これではN国に格好の攻撃材料を与えてしまい、NHKに何かあれば文句を言いたい一部のネット民が、ここぞとばかりに叩いてくるだろう。

結局、NHKを「公共放送」であるとする制度は、放送においてしか成り立たないのではないか。ネットも含めて、テレビ放送だけのメディアから脱却して「公共メディア」だと言い張ると、「公共性」のほころびがあちこちに生じてしまう。そのことをNHKはきちんと自覚すべきだ。

この矛盾から脱却するには、「公共メディア」を定義し直さねばならない。それだけでなく、国民の間で新しい公共メディアのあり方を共有してもらわねばならない。

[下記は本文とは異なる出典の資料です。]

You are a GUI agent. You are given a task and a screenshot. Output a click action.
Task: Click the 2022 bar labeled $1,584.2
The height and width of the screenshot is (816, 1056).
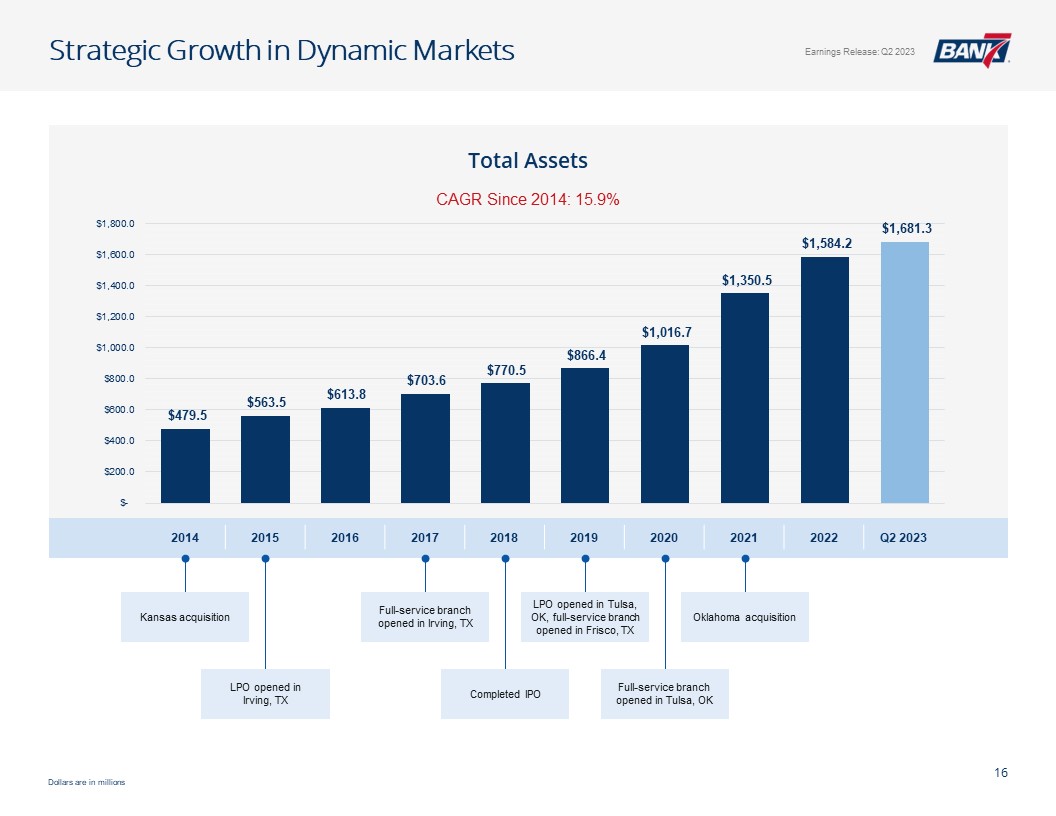point(824,380)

そのためには、NHKが自ら議論を起こしていくしかないのだ。N国の挑発に乗って「公共放送のご説明」なんか放送するのではなく、「私たちの今後のあり方を、みなさんとご一緒に考えたいのです」と真摯に呼びかけるのだ。

NHKがいまやるべきは、これに尽きると私は考える。いつまでも本質に切り込むことを怠っていると、「公共メディア」構想なんて幻に終わってしまうのではないだろうか。